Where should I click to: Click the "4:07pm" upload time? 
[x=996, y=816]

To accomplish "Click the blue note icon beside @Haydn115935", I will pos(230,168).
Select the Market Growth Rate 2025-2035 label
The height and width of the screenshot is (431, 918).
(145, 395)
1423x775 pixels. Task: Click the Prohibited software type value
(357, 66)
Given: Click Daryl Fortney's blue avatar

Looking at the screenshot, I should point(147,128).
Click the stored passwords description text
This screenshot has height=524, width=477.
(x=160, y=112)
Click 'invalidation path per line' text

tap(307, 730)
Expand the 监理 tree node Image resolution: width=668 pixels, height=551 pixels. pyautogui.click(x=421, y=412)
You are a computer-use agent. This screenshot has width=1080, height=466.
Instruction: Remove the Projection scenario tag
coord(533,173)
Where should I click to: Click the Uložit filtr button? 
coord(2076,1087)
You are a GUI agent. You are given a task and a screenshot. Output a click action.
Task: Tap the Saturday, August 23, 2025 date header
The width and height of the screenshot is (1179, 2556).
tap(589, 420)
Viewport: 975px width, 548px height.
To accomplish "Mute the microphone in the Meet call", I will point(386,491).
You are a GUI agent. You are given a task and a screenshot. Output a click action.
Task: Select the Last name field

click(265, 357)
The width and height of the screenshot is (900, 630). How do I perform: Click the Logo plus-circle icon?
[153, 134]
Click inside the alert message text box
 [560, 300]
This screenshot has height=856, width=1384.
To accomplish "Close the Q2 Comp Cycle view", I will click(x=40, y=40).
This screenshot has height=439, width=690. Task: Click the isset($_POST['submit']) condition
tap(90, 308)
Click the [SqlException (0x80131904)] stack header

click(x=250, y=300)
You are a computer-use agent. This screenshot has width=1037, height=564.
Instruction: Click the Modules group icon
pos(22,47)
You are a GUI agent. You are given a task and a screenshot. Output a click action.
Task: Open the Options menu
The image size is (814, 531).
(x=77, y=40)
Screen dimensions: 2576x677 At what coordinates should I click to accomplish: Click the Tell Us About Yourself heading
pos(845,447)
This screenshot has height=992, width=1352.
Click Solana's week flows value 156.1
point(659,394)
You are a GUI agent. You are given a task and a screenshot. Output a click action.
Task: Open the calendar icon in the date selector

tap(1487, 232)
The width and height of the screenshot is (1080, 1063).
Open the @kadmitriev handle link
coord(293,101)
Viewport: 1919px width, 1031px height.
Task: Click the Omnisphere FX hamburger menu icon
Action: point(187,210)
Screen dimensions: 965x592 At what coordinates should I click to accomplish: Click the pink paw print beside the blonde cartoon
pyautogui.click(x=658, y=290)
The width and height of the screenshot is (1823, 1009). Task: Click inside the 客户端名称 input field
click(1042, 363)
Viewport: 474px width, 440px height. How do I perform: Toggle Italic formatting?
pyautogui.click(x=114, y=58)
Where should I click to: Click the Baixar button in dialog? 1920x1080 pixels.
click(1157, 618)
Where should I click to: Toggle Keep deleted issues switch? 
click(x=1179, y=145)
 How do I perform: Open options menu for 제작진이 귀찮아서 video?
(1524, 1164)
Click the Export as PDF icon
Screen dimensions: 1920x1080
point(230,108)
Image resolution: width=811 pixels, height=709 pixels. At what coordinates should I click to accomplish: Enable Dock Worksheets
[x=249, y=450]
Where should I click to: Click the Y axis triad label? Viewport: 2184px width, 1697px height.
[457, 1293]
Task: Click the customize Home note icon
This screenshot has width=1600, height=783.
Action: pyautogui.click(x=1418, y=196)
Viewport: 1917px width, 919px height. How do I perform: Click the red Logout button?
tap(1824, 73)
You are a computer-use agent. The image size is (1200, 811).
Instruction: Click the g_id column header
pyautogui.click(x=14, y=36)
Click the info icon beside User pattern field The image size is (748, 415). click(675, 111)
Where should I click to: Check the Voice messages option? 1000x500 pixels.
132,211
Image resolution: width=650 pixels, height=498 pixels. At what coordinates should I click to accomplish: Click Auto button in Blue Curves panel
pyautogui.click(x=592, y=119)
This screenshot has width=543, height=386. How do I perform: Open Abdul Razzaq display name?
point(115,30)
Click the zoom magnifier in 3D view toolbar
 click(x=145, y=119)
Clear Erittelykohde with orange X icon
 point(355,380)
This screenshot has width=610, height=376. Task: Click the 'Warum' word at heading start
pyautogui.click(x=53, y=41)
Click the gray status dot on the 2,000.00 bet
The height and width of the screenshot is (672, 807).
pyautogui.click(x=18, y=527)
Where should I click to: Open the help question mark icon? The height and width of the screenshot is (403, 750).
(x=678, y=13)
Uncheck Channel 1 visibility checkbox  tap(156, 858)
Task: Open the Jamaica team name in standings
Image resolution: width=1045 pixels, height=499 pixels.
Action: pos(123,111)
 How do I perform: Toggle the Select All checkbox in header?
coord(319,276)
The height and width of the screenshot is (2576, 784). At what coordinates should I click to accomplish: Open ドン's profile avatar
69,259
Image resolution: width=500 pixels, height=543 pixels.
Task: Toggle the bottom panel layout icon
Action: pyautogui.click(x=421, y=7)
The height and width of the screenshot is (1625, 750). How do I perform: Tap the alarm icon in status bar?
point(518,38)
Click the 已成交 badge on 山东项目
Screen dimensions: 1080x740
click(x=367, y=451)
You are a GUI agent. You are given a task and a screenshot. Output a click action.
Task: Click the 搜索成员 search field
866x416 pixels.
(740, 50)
☆ ☆ ☆ ☆
Turn all of the items above into a numbered list with one line per entry, leaving out the blank lines.

### EXERCISE RESPONSE:
1. Where should I click to: Click the "4:07pm" upload time? 
2. [x=996, y=816]
3. To accomplish "Click the blue note icon beside @Haydn115935", I will pos(230,168).
4. Select the Market Growth Rate 2025-2035 label
5. The height and width of the screenshot is (431, 918).
6. (145, 395)
7. 1423x775 pixels. Task: Click the Prohibited software type value
8. (357, 66)
9. Given: Click Daryl Fortney's blue avatar
10. Looking at the screenshot, I should point(147,128).
11. Click the stored passwords description text
12. This screenshot has height=524, width=477.
13. (x=160, y=112)
14. Click 'invalidation path per line' text
15. tap(307, 730)
16. Expand the 监理 tree node Image resolution: width=668 pixels, height=551 pixels. pyautogui.click(x=421, y=412)
17. You are a computer-use agent. This screenshot has width=1080, height=466.
18. Instruction: Remove the Projection scenario tag
19. coord(533,173)
20. Where should I click to: Click the Uložit filtr button? 
21. coord(2076,1087)
22. You are a GUI agent. You are given a task and a screenshot. Output a click action.
23. Task: Tap the Saturday, August 23, 2025 date header
24. The width and height of the screenshot is (1179, 2556).
25. tap(589, 420)
26. Viewport: 975px width, 548px height.
27. To accomplish "Mute the microphone in the Meet call", I will point(386,491).
28. You are a GUI agent. You are given a task and a screenshot. Output a click action.
29. Task: Select the Last name field
30. click(265, 357)
31. The width and height of the screenshot is (900, 630). How do I perform: Click the Logo plus-circle icon?
32. [153, 134]
33. Click inside the alert message text box
34.  [560, 300]
35. This screenshot has height=856, width=1384.
36. To accomplish "Close the Q2 Comp Cycle view", I will click(x=40, y=40).
37. This screenshot has height=439, width=690. Task: Click the isset($_POST['submit']) condition
38. tap(90, 308)
39. Click the [SqlException (0x80131904)] stack header
40. click(x=250, y=300)
41. You are a computer-use agent. This screenshot has width=1037, height=564.
42. Instruction: Click the Modules group icon
43. pos(22,47)
44. You are a GUI agent. You are given a task and a screenshot. Output a click action.
45. Task: Open the Options menu
46. The image size is (814, 531).
47. (x=77, y=40)
48. Screen dimensions: 2576x677 At what coordinates should I click to accomplish: Click the Tell Us About Yourself heading
49. pos(845,447)
50. This screenshot has height=992, width=1352.
51. Click Solana's week flows value 156.1
52. point(659,394)
53. You are a GUI agent. You are given a task and a screenshot. Output a click action.
54. Task: Open the calendar icon in the date selector
55. tap(1487, 232)
56. The width and height of the screenshot is (1080, 1063).
57. Open the @kadmitriev handle link
58. coord(293,101)
59. Viewport: 1919px width, 1031px height.
60. Task: Click the Omnisphere FX hamburger menu icon
61. Action: point(187,210)
62. Screen dimensions: 965x592 At what coordinates should I click to accomplish: Click the pink paw print beside the blonde cartoon
63. pyautogui.click(x=658, y=290)
64. The width and height of the screenshot is (1823, 1009). Task: Click inside the 客户端名称 input field
65. click(1042, 363)
66. Viewport: 474px width, 440px height. How do I perform: Toggle Italic formatting?
67. pyautogui.click(x=114, y=58)
68. Where should I click to: Click the Baixar button in dialog? 1920x1080 pixels.
69. click(1157, 618)
70. Where should I click to: Toggle Keep deleted issues switch? 
71. click(x=1179, y=145)
72.  How do I perform: Open options menu for 제작진이 귀찮아서 video?
73. (1524, 1164)
74. Click the Export as PDF icon
75. Screen dimensions: 1920x1080
76. point(230,108)
77. Image resolution: width=811 pixels, height=709 pixels. At what coordinates should I click to accomplish: Enable Dock Worksheets
78. [x=249, y=450]
79. Where should I click to: Click the Y axis triad label? Viewport: 2184px width, 1697px height.
80. [457, 1293]
81. Task: Click the customize Home note icon
82. This screenshot has width=1600, height=783.
83. Action: pyautogui.click(x=1418, y=196)
84. Viewport: 1917px width, 919px height. How do I perform: Click the red Logout button?
85. tap(1824, 73)
86. You are a computer-use agent. The image size is (1200, 811).
87. Instruction: Click the g_id column header
88. pyautogui.click(x=14, y=36)
89. Click the info icon beside User pattern field The image size is (748, 415). click(675, 111)
90. Where should I click to: Check the Voice messages option? 1000x500 pixels.
91. 132,211
92. Image resolution: width=650 pixels, height=498 pixels. At what coordinates should I click to accomplish: Click Auto button in Blue Curves panel
93. pyautogui.click(x=592, y=119)
94. This screenshot has width=543, height=386. How do I perform: Open Abdul Razzaq display name?
95. point(115,30)
96. Click the zoom magnifier in 3D view toolbar
97.  click(x=145, y=119)
98. Clear Erittelykohde with orange X icon
99.  point(355,380)
100. This screenshot has width=610, height=376. Task: Click the 'Warum' word at heading start
101. pyautogui.click(x=53, y=41)
102. Click the gray status dot on the 2,000.00 bet
103. The height and width of the screenshot is (672, 807).
104. pyautogui.click(x=18, y=527)
105. Where should I click to: Open the help question mark icon? The height and width of the screenshot is (403, 750).
106. (x=678, y=13)
107. Uncheck Channel 1 visibility checkbox  tap(156, 858)
108. Task: Open the Jamaica team name in standings
109. Image resolution: width=1045 pixels, height=499 pixels.
110. Action: pos(123,111)
111.  How do I perform: Toggle the Select All checkbox in header?
112. coord(319,276)
113. The height and width of the screenshot is (2576, 784). At what coordinates should I click to accomplish: Open ドン's profile avatar
114. 69,259
115. Image resolution: width=500 pixels, height=543 pixels.
116. Task: Toggle the bottom panel layout icon
117. Action: pyautogui.click(x=421, y=7)
118. The height and width of the screenshot is (1625, 750). How do I perform: Tap the alarm icon in status bar?
119. point(518,38)
120. Click the 已成交 badge on 山东项目
121. Screen dimensions: 1080x740
122. click(x=367, y=451)
123. You are a GUI agent. You are given a task and a screenshot. Output a click action.
124. Task: Click the 搜索成员 search field
125. 866x416 pixels.
126. (740, 50)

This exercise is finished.